Gooey double chocolate chip cookies
Even though I once posted my soft gluten free chocolate chip cookie recipe on StartingtoCook, I don’t often post cookies. There is a reason for that. My mom is a certified chocoholic. She makes cookies. Not good cookies, not great cookies. She makes fantastic cookies. So if I want a cookie, I want her to make it. I don’t like to compete with fantastic since I’m a somewhat-new cook (but getting better!)
When I found this double chocolate chip cookie recipe, it seemed simple enough. Hoping and praying, I made it.
Some cookies last in this house. Not long, mind you, but they last. At least a moment.

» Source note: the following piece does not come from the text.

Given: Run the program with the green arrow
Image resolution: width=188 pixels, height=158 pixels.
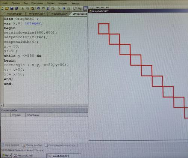Looking at the screenshot, I should tap(59, 8).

Not these. *scarf* Double chocolate chip cookies barely last long enough to type the words double chocolate chip cookies!
Photos, recipe … you know how these food blog things go.
- 1 cup butter, softened
- 1 cup sugar
- 1/2 cup dark brown sugar
- 1 teaspoon vanilla extract
- 1 egg
- 1/3 cup cocoa (or slightly more)
- 2 tablespoons milk
- 1 3/4 cups all-purpose flour
- 1/4 teaspoon baking powder
- 1 cup semisweet chocolate chips (I used chocolate chunks)
- In a large mixing bowl, cream the butter, sugars and vanilla.
- Beat in egg. Add cocoa and milk.
- Combine flour and baking powder; fold into creamed mixture with chocolate chips.
- Roll teaspoonfuls of dough into balls; place 2 in. apart on ungreased baking sheets.
- Bake at 350 degrees F for 10-12 minutes.
- Cool for 5 minutes before removing to wire racks to cool.